### YOUR TASK
Line by line, copy out the data below exactly.

### STORED DATA
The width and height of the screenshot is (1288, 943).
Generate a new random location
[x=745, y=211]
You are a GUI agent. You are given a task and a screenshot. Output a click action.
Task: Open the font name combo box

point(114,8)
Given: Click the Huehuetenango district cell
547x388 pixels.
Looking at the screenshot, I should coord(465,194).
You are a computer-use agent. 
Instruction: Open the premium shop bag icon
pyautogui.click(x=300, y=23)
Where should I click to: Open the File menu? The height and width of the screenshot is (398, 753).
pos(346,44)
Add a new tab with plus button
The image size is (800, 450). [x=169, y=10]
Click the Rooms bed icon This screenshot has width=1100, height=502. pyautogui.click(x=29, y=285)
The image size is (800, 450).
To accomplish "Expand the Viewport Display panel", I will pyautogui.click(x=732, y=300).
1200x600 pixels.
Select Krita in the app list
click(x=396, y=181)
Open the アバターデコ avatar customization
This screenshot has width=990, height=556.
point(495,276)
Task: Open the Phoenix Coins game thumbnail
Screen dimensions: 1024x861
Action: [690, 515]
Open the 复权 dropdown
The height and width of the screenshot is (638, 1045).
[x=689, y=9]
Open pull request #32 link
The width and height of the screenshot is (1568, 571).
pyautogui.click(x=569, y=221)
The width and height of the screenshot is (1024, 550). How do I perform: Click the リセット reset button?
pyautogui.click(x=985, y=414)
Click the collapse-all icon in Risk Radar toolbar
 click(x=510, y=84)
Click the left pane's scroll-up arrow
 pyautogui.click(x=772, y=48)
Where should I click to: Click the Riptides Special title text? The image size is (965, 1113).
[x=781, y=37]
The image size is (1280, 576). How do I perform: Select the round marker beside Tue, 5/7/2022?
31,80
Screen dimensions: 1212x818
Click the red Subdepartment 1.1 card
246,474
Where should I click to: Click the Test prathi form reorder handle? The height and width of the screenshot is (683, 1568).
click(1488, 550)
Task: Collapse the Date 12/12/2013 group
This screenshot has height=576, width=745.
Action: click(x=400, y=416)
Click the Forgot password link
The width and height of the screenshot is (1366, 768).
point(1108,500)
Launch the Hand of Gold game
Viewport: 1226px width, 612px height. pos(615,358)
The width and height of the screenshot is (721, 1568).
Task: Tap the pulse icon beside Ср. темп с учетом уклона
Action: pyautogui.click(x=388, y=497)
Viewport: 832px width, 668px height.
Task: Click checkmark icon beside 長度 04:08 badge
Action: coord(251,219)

### SOLUTION TO THIS EXERCISE
The width and height of the screenshot is (1288, 943).
Generate a new random location
[x=745, y=211]
You are a GUI agent. You are given a task and a screenshot. Output a click action.
Task: Open the font name combo box

point(114,8)
Given: Click the Huehuetenango district cell
547x388 pixels.
Looking at the screenshot, I should coord(465,194).
You are a computer-use agent. 
Instruction: Open the premium shop bag icon
pyautogui.click(x=300, y=23)
Where should I click to: Open the File menu? The height and width of the screenshot is (398, 753).
pos(346,44)
Add a new tab with plus button
The image size is (800, 450). [x=169, y=10]
Click the Rooms bed icon This screenshot has width=1100, height=502. pyautogui.click(x=29, y=285)
The image size is (800, 450).
To accomplish "Expand the Viewport Display panel", I will pyautogui.click(x=732, y=300).
1200x600 pixels.
Select Krita in the app list
click(x=396, y=181)
Open the アバターデコ avatar customization
This screenshot has width=990, height=556.
point(495,276)
Task: Open the Phoenix Coins game thumbnail
Screen dimensions: 1024x861
Action: [690, 515]
Open the 复权 dropdown
The height and width of the screenshot is (638, 1045).
[x=689, y=9]
Open pull request #32 link
The width and height of the screenshot is (1568, 571).
pyautogui.click(x=569, y=221)
The width and height of the screenshot is (1024, 550). How do I perform: Click the リセット reset button?
pyautogui.click(x=985, y=414)
Click the collapse-all icon in Risk Radar toolbar
 click(x=510, y=84)
Click the left pane's scroll-up arrow
 pyautogui.click(x=772, y=48)
Where should I click to: Click the Riptides Special title text? The image size is (965, 1113).
[x=781, y=37]
The image size is (1280, 576). How do I perform: Select the round marker beside Tue, 5/7/2022?
31,80
Screen dimensions: 1212x818
Click the red Subdepartment 1.1 card
246,474
Where should I click to: Click the Test prathi form reorder handle? The height and width of the screenshot is (683, 1568).
click(1488, 550)
Task: Collapse the Date 12/12/2013 group
This screenshot has height=576, width=745.
Action: click(x=400, y=416)
Click the Forgot password link
The width and height of the screenshot is (1366, 768).
point(1108,500)
Launch the Hand of Gold game
Viewport: 1226px width, 612px height. pos(615,358)
The width and height of the screenshot is (721, 1568).
Task: Tap the pulse icon beside Ср. темп с учетом уклона
Action: pyautogui.click(x=388, y=497)
Viewport: 832px width, 668px height.
Task: Click checkmark icon beside 長度 04:08 badge
Action: coord(251,219)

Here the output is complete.